Spectroscopic and Kinetic Investigations of the Permeability of the Surface Layers of Membranes in the Process of Microfiltration Separation of Water-Organic Solutions

Abstract

IR spectroscopy was used to study the structure of the surface layer of air-dry, water-saturated and working samples of microfiltration composite membranes MMK-0.45 and MFFC-2G based on polyamide and fluoroplast, respectively.

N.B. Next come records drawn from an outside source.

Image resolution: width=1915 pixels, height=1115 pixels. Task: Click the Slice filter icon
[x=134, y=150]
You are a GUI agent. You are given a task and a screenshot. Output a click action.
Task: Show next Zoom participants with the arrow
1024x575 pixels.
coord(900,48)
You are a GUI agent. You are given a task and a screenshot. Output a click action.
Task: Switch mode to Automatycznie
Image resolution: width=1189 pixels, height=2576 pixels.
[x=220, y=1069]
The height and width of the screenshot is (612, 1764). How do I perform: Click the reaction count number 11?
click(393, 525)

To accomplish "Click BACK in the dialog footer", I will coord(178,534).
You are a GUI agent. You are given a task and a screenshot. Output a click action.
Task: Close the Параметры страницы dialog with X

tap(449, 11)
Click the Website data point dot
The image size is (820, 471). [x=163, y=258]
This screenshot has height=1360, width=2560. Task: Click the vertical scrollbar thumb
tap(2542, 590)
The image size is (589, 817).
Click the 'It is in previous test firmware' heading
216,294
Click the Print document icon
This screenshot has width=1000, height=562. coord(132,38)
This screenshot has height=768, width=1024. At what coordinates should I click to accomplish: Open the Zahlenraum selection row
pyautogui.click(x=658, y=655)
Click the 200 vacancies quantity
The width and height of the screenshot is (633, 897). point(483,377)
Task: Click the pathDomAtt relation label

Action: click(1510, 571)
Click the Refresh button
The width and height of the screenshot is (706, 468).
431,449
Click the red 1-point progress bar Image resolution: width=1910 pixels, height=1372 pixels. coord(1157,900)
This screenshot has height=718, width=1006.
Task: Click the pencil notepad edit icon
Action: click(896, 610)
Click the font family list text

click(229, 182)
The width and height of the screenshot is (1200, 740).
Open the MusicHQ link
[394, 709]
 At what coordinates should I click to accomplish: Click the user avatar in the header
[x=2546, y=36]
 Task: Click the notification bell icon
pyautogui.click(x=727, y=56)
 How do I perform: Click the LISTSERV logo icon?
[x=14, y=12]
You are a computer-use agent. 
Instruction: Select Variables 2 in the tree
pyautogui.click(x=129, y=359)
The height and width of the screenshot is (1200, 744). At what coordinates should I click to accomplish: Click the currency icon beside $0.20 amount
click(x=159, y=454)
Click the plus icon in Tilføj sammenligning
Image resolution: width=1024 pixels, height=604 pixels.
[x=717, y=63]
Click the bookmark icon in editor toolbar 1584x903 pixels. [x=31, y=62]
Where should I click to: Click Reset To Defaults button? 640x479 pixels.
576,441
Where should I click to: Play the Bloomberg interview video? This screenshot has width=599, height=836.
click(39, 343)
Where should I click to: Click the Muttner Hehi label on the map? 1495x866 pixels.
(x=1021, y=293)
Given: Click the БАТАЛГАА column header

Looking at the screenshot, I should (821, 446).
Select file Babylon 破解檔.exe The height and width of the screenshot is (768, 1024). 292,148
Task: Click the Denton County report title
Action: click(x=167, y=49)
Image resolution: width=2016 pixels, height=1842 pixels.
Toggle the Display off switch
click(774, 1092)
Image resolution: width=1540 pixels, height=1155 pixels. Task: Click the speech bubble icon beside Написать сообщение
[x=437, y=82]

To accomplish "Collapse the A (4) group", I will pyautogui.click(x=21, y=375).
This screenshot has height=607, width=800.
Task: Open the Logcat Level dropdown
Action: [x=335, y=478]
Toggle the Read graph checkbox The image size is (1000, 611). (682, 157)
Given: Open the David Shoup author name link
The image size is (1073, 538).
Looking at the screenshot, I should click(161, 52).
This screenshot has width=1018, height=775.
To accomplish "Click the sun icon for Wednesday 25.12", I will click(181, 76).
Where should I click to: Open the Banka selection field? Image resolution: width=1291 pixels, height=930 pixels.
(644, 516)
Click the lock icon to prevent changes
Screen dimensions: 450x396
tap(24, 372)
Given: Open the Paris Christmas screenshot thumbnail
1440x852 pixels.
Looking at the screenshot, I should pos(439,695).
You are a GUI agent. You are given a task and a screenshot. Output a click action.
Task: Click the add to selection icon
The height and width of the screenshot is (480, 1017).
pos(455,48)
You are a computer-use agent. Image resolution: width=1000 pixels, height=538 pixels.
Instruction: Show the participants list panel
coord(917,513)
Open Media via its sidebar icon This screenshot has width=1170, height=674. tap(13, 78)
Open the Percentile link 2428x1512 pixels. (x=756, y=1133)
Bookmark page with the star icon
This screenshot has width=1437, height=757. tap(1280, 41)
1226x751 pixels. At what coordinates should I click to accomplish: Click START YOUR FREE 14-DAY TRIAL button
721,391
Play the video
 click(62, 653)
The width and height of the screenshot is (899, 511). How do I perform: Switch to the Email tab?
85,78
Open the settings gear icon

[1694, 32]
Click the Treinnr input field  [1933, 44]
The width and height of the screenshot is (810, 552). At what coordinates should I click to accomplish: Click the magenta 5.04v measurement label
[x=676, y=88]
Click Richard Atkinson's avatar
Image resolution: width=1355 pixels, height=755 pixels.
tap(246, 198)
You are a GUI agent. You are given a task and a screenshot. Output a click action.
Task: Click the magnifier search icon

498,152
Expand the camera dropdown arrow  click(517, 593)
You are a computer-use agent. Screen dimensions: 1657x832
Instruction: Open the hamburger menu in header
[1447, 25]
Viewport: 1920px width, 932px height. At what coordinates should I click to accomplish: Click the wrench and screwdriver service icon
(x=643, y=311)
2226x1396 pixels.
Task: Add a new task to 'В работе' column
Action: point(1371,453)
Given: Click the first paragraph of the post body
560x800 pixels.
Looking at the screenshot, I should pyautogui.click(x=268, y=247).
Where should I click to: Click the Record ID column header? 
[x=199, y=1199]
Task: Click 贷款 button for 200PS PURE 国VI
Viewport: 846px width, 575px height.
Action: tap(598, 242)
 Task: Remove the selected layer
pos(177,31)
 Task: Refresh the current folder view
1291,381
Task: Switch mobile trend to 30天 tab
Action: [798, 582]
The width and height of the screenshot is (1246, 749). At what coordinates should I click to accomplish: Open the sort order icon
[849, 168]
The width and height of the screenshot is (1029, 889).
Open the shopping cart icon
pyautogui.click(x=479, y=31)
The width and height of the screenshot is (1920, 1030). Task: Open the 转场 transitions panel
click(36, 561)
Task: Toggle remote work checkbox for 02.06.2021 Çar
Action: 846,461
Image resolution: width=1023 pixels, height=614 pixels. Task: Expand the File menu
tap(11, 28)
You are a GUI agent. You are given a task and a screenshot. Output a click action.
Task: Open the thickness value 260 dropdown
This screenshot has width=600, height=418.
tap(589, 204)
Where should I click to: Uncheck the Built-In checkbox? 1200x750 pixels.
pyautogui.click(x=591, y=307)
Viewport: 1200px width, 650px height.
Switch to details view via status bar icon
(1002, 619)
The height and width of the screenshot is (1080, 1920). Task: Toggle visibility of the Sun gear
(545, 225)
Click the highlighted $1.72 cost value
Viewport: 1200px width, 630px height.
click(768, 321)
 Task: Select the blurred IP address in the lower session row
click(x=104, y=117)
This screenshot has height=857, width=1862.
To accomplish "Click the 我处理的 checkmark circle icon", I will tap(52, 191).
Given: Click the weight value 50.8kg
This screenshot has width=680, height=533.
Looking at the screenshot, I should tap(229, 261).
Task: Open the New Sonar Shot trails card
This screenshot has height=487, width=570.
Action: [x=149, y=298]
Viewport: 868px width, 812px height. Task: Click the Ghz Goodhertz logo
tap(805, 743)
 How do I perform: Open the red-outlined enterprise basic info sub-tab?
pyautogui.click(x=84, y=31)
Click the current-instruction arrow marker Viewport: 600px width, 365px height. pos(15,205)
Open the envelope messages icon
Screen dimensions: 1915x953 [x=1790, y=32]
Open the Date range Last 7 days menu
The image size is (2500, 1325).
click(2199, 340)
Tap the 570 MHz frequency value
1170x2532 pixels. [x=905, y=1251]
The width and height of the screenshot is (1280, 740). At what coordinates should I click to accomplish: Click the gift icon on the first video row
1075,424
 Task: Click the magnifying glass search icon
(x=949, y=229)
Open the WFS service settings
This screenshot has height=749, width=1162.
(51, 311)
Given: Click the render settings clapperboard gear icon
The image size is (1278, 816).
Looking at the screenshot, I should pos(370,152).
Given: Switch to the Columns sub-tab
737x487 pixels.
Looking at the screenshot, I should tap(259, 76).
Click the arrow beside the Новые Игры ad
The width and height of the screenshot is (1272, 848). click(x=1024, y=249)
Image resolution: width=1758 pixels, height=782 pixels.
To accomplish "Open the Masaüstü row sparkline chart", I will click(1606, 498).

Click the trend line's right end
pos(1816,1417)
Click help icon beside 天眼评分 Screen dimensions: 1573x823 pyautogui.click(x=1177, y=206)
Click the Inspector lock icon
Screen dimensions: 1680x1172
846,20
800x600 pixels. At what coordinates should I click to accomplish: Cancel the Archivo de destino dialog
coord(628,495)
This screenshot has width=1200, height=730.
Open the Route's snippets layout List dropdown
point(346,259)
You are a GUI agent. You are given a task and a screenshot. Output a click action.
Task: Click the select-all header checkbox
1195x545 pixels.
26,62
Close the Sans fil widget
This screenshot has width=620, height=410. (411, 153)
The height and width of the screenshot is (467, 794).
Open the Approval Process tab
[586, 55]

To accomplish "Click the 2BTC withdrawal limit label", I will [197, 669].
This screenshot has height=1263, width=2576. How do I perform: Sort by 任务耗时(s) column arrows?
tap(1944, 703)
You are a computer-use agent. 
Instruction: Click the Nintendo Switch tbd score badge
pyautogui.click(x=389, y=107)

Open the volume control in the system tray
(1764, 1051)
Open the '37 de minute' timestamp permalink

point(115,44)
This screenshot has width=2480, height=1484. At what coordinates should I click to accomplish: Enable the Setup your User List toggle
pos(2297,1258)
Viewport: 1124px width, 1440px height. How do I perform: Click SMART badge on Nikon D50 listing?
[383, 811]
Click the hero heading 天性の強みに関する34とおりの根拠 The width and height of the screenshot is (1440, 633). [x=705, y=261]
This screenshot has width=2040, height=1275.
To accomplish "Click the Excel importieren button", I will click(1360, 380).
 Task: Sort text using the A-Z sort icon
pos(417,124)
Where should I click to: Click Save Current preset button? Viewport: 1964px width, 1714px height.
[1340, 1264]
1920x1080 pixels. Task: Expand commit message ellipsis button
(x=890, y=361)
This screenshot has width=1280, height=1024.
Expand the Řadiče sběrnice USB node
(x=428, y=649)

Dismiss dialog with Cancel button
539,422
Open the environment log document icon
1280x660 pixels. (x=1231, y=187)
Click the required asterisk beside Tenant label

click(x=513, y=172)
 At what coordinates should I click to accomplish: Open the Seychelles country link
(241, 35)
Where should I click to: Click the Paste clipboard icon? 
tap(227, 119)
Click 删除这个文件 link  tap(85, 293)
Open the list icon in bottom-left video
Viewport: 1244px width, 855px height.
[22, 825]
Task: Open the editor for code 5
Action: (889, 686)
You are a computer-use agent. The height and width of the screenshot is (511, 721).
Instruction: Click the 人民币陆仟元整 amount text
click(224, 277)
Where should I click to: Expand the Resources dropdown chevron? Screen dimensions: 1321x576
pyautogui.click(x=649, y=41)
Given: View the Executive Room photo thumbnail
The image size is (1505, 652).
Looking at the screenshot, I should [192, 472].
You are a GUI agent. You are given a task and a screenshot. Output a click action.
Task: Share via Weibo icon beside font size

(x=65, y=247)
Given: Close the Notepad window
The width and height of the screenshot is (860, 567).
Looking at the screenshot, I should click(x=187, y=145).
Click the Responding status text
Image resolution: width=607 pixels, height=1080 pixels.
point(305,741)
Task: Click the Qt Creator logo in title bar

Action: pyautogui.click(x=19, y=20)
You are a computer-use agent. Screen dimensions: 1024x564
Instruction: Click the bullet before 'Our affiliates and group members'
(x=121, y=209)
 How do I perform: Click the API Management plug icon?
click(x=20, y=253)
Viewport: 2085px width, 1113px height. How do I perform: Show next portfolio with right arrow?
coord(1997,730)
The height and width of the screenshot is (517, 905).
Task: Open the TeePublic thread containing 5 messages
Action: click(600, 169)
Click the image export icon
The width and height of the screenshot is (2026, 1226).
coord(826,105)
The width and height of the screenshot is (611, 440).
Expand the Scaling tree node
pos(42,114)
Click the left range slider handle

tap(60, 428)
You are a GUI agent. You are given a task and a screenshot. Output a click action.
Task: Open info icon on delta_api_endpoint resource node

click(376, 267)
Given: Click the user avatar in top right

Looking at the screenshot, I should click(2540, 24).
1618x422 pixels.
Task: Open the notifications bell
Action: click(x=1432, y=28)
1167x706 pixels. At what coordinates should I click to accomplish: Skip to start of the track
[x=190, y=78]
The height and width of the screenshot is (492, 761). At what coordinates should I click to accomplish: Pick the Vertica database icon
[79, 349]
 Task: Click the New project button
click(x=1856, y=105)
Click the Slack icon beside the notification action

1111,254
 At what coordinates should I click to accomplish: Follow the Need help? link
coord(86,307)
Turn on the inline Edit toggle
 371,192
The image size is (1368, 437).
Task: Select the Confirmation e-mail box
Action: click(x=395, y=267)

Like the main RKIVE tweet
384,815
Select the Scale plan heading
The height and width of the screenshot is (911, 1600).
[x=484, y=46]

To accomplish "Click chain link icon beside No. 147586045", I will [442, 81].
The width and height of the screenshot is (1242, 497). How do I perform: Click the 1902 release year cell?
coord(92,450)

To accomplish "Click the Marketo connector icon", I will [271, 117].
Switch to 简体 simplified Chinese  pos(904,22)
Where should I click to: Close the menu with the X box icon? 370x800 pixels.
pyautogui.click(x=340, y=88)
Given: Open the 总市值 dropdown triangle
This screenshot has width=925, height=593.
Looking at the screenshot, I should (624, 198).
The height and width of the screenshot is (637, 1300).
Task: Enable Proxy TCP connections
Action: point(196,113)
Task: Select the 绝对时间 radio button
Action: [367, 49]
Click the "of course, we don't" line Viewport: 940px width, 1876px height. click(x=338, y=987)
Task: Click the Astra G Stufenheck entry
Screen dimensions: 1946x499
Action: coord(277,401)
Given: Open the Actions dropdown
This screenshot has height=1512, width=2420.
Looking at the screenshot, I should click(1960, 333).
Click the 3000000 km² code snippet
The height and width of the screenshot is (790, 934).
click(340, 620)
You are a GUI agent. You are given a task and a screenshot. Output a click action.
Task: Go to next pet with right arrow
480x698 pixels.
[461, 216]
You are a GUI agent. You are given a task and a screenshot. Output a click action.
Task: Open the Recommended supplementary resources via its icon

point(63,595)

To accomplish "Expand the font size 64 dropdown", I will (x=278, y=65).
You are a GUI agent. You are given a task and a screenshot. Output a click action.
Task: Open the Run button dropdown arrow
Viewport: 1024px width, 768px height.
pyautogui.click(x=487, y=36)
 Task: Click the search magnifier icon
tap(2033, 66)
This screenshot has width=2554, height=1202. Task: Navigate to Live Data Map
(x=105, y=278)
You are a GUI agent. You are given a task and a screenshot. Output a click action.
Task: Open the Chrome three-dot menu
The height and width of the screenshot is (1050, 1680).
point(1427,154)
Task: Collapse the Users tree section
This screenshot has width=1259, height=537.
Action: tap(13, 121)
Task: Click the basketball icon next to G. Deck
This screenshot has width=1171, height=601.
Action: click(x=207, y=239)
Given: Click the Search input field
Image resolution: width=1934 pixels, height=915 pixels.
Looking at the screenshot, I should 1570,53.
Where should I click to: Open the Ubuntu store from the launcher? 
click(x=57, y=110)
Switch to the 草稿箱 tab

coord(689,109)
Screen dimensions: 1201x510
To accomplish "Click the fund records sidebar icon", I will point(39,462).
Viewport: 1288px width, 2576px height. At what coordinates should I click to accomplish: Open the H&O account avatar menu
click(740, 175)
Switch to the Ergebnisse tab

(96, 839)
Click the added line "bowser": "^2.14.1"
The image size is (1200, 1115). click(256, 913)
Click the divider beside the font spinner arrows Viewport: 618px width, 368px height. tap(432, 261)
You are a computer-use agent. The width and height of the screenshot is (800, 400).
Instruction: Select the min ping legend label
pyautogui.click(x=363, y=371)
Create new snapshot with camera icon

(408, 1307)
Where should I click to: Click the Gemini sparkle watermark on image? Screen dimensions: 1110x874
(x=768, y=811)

IR spectra were analyzed in the frequency ranges 500–1700 and 2800–3400 cm–1. In the case of the polyamide membrane, the main peaks of the functional groups of polymers in the IR spectra of dry, water-saturated, and working samples coincide. The absorption bands of polyamides range from 650 to 5000 cm–1, corresponding to the peptide bond. In the absorption band of 1650 cm–1, bending vibrations of the carbonyl group occur, and in the band of 1550 cm–1, bending vibrations of the N–H bond are observed. The 3500–3000 cm–1 region is the stretching vibrations of the NH, OH and water groups. In the case of the working sample of the MFFC-2G fluoroplastic membrane, the stretching vibrations of the fluorine-substituted groups lie in the range 1100–1400 cm–1; they correspond to the C–F stretching vibrations (1198 and 1171 cm–1). The IR spectrum also shows two peaks in the region 2800–3000 cm–1; they are characteristic of biodiesels from vegetable oils. Studies of the specific output flow and the change in the pH of the permeate depending on time and transmembrane pressure were carried out. There are several periods of a decrease in the specific output flux depending on time, which is most likely due to the unblocking of the membrane pores by organic compounds in the solution being separated, and the possible formation of a boundary gel layer. The decrease in the pH of the permeate with an increase in the transmembrane pressure on the MMK-0.45 and MFFC-2G microfiltration membranes is probably due to an increase in the rate of migration of organic acids through the helium layer and the working layer of the membrane.